I imagine how people would laugh. Mr. Osho slapping his hand down on his thigh, Skyla snorting, or Granny Bread with her head back and eyes closed. I would love for them to see me up here. I haven’t had the guts to tell Skyla to come yet; I keep trying every lunch, but I wimp out. I felt pretty proud of myself for even getting up on the stage, even though no one was in the audience. It’s funny how sometimes things seem so scary at first. Then they change. In a moment. Like in my bedroom in the darkness, there’s a monster, hunched up and staring. In the light it’s my bathrobe, cozy and warm. The stage is more like my bathrobe now. I can see it in a different light.
Yesterday at lunchtime, I ran in without checking first, and the stage was full of eighth graders rehearsing in ballet tutus. I flung the door open and was halfway down the aisle before I even noticed them. They all stopped what they were doing and stared at me. A thin teacher with a beaky-looking face said, “Can we help you?”
I raised my arms above my head, did my best pirouette, and ran back out again to the sounds of them all laughing and the thin, beaky teacher shushing them. I headed straight to the Music Lounge.
I’ve already learned loads of new games there and listened to Ella Fitzgerald, Louis Armstrong, and Art Blakey. Miles Davis is still my favorite. They are all jazz singers and jazz musicians. Jazz drumming is insane. It’s so fast.
When I tell Mr. Osho that I have been practicing jazz beats, he looks at the regulars and says, “Right, boys, you set up the game. Billy, you come with me, kiddo,” and gestures for me to follow him. As we walk down the hall, he says, “Every October, we se
t the Music Lounge up into a rehearsal room. I was going to wait until the drums were set up in there, but the minute you mentioned jazz drumming, that was it. I can’t see you tap-tap-tapping with those pencils anymore. It’s time to drum, Billy Plimpton.”
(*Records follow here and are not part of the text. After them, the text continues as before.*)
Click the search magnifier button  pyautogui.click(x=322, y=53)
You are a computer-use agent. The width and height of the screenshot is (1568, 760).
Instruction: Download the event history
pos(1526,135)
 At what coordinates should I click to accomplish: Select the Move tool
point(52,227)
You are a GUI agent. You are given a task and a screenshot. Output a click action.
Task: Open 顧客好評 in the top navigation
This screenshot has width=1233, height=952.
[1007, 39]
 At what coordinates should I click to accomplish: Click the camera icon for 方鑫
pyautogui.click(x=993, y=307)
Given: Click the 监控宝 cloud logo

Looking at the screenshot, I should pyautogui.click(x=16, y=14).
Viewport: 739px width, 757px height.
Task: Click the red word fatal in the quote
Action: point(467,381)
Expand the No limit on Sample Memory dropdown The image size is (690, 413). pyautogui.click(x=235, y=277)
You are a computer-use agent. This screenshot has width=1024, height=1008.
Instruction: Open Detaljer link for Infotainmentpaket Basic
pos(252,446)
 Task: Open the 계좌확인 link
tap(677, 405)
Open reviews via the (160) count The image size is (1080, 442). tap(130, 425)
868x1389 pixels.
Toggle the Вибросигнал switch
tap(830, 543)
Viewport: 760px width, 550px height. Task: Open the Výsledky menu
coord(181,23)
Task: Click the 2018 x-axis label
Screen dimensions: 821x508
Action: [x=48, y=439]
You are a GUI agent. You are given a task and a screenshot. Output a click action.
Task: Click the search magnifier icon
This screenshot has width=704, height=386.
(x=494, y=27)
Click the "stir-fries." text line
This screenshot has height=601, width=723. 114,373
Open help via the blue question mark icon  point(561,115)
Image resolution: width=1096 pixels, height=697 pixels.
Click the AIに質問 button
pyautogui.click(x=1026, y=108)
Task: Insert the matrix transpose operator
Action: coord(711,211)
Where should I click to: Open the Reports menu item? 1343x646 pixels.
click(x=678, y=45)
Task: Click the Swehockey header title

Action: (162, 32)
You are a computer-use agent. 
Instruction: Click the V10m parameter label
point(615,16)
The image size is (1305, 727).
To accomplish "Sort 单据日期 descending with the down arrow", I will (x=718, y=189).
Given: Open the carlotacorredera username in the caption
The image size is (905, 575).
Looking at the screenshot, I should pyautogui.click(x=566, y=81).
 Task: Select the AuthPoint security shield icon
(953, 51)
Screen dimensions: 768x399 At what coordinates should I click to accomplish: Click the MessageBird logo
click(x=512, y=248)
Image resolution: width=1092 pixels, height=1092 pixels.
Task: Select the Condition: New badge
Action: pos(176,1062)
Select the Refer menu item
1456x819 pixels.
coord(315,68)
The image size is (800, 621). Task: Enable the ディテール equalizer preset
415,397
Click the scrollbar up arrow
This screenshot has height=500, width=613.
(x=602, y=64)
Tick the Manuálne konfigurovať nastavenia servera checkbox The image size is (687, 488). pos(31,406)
“Where are we going, sir?”
“The school’s music studio.”
“Am I allowed?”
“You are if you’re with me, kid. But you have to tell the scary seventh graders to get out, okay?!”
“No way!” I say, laughing. “You know that I’ve never actually p-p-played on a real kit, sir?”
“Why do you think we are doing this? That rhythm needs to come out! If it stays inside much longer, you might pop!”
“That’s what my mom says.”
“What? That you’re going to pop?!”
“That I’ve got too much going on in my b-b-brain and it looks like I might pop.”
“There’s definitely lots going on up there, kid.”
“Th-that’s why I stutter. My brain is too full up. That’s what my speech therapist s-s-says. Other people, when their b-brain gets too full, get stressed or c-can’t sleep or get tummy aches. I stutter.”
“That makes sense. Even more reason to let some of it out on the drums, then, eh?”
“What happens to you, sir, when your brain gets too full?”
“Ooh, good question. I bite my nails, and once when it got REALLY full, when I was a little bit older than you, my hair started falling out,” he says as we arrive at the top building.
“Really? Were you bald?” I ask.
“No, it was just in patches and it all grew back eventually, but not a good thing to happen in middle school, as you can imagine. I was already a bit of an outsider, so that made things worse.”
“That’s ridiculous, sir,” I say, wondering if I would rather be bald than have a stutter.